REGINA, PUTA QUE PARIU!

5.7.10

o bolo

era aniversário de casamento de seus pais, dia catorze de outubro, cinquenta anos de união feliz, estável, respeitosa. ela não sabia, mas eles faziam sexo até a presente data, sua mãe nunca olhou para qualquer homem e seu pai jamais quebrou os votos que fez no dia em que disseram sim na frente de um homem todo vestido de preto.

ela era cheff de doces de um dos melhores restaurantes, sendo condecorada com prêmios algumas vezes durante sua rápida carreira. diziam que seus doces eram enviados por deus, jeová, maomé, mao tsé-tung, fidel castro porque eram quase tão bons quanto os doces que o senhor josé do boteco fazia. ninguém dizia que os ovos em conserva dele eram infinitamente mais saborosos e coloridos que os doces, mas o senhor josé também não gostava deste tipo de publicidade.

logicamente ela foi encarregada de fazer todos os doces da festa, uma vez que o senhor josé fora um desafeto na família desde que ele deu em cima de sua mãe por três anos consecutivos, outra vez porque ele cobraria preços exorbitantes que ninguém estaria disposto a pagar. todos acharam melhor manter as coisas em família, daria um ar de intimidade aconchegante para a festa de quinhentas pessoas que viriam - das quais trezentas e setenta e nove eram totalmente desconhecidas mas tinham status.

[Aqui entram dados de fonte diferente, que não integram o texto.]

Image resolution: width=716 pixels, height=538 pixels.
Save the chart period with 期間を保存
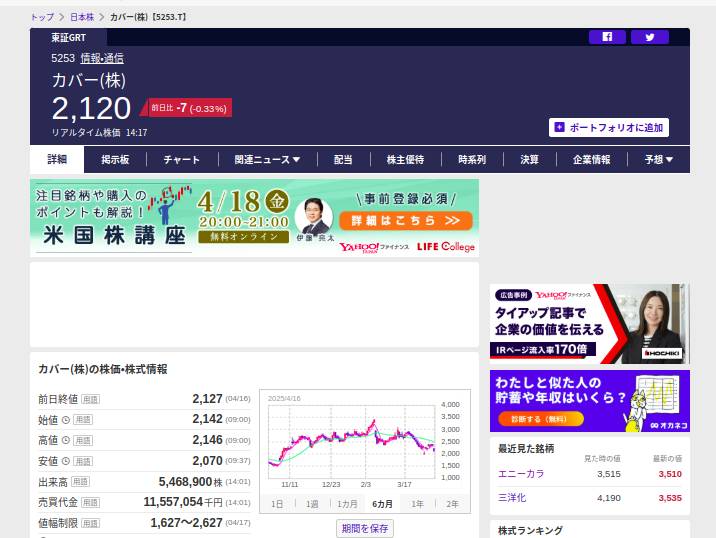point(365,528)
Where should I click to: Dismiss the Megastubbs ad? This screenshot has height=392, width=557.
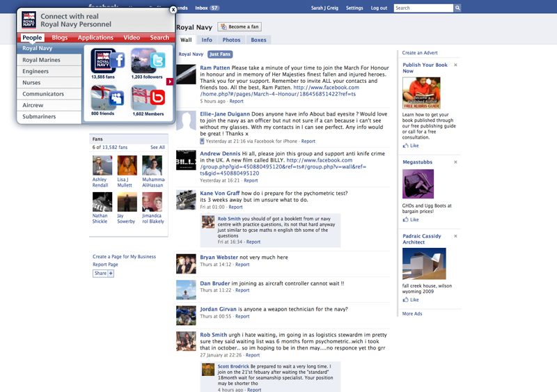pos(455,162)
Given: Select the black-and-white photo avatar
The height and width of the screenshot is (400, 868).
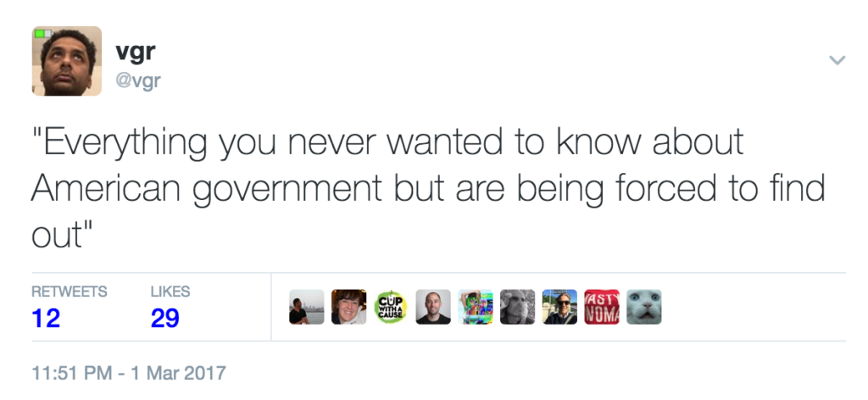Looking at the screenshot, I should (x=517, y=307).
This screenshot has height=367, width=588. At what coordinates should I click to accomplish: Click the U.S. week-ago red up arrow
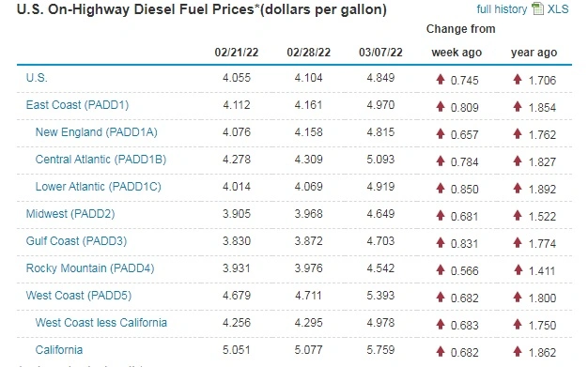point(441,79)
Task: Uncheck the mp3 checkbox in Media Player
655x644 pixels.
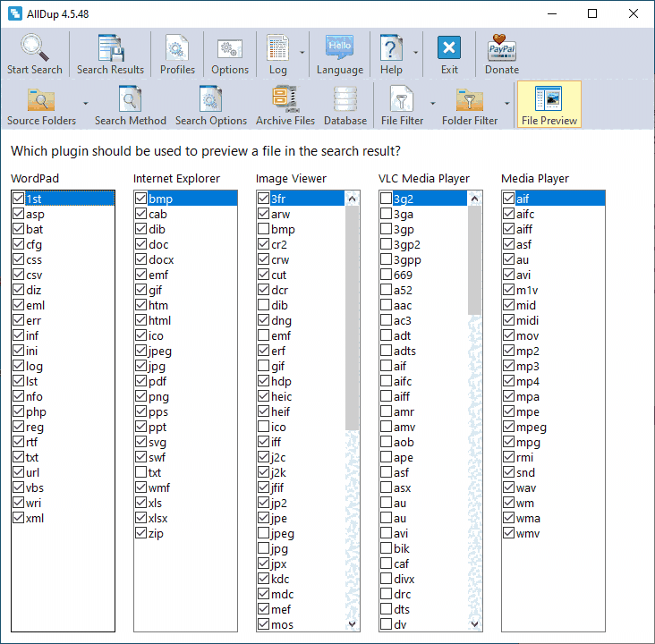Action: click(509, 366)
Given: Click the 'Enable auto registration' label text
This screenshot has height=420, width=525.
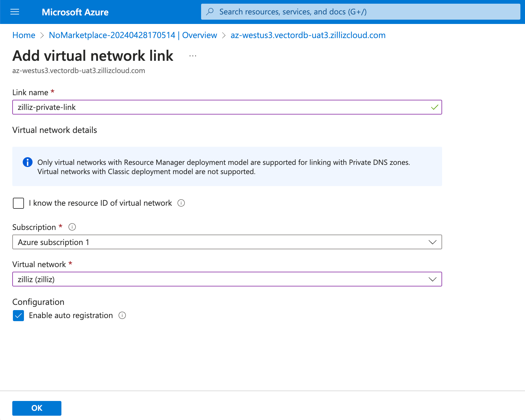Looking at the screenshot, I should pos(71,315).
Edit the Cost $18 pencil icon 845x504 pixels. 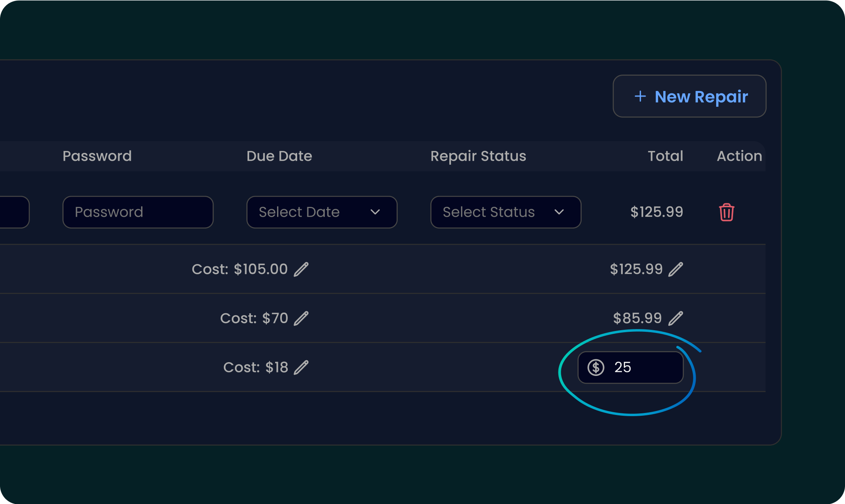(x=301, y=367)
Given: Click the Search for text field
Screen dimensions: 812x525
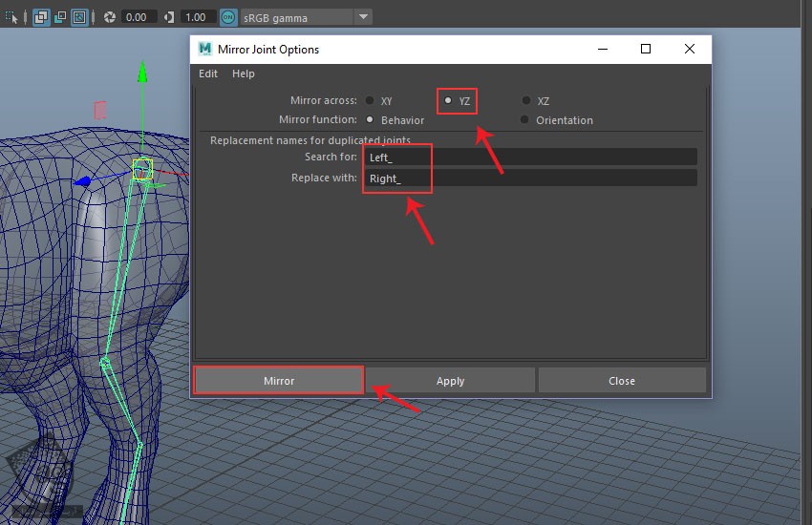Looking at the screenshot, I should (529, 158).
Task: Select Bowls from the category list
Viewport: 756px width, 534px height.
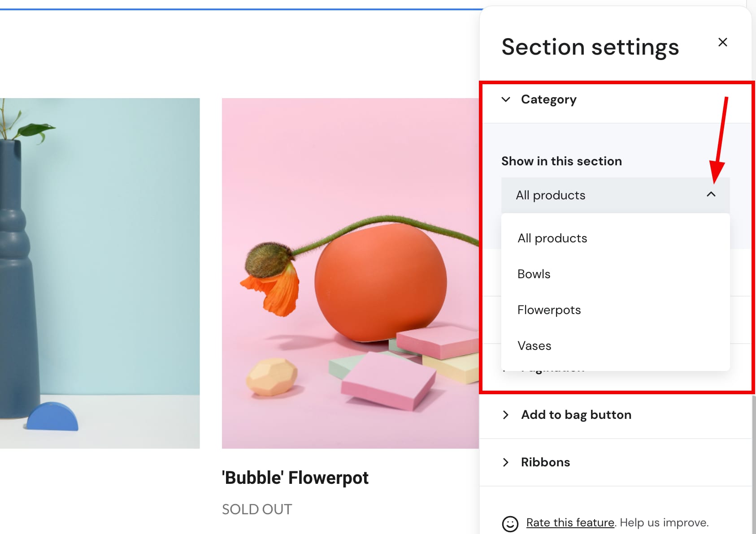Action: [534, 274]
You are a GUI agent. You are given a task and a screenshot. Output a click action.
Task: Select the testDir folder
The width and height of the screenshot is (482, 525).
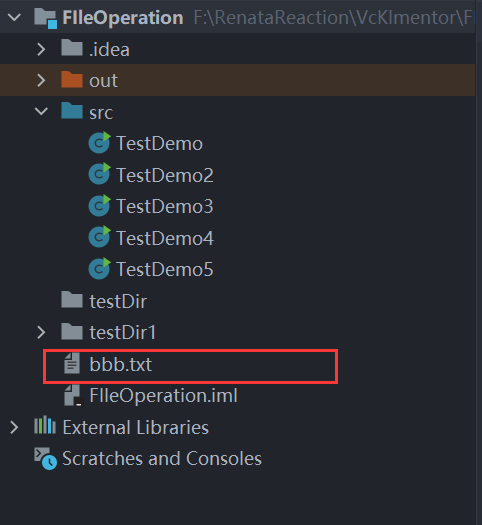(118, 301)
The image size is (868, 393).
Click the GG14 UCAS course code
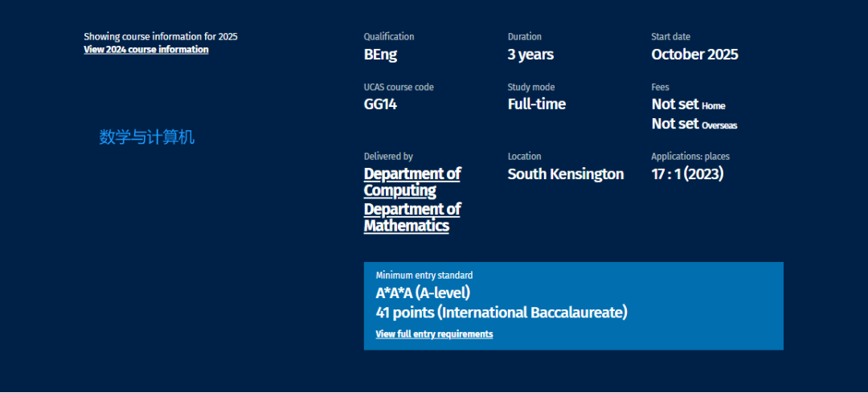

ela formou uma equipe com os melhores designers de doces, cozinheiros, avós e tias que ela conhecia. colocou-os todos em sua cozinha, delegou funções, formou equipes, estabeleceu prazos, metas e aplicou com maestria o conceito de linha de produção que mudou a história da humanidade. todos trabalharam com imensa sintonia e sincronismo que deixariam um relógio suíço com vergonha do trabalho mal feito e relaxado que sempre fez. o bolo seria dela, feito com destreza e alguns ingredientes secretos que ela mesma inventara. queria que o bolo fosse perfeito, digno de troféus, menções honrosas, fotos e análises para revistas especializadas, tanto por seu gosto único, sua textura firme que derretia ao menor contato com a saliva e sua decoração de extremo bom gosto e sofisticação.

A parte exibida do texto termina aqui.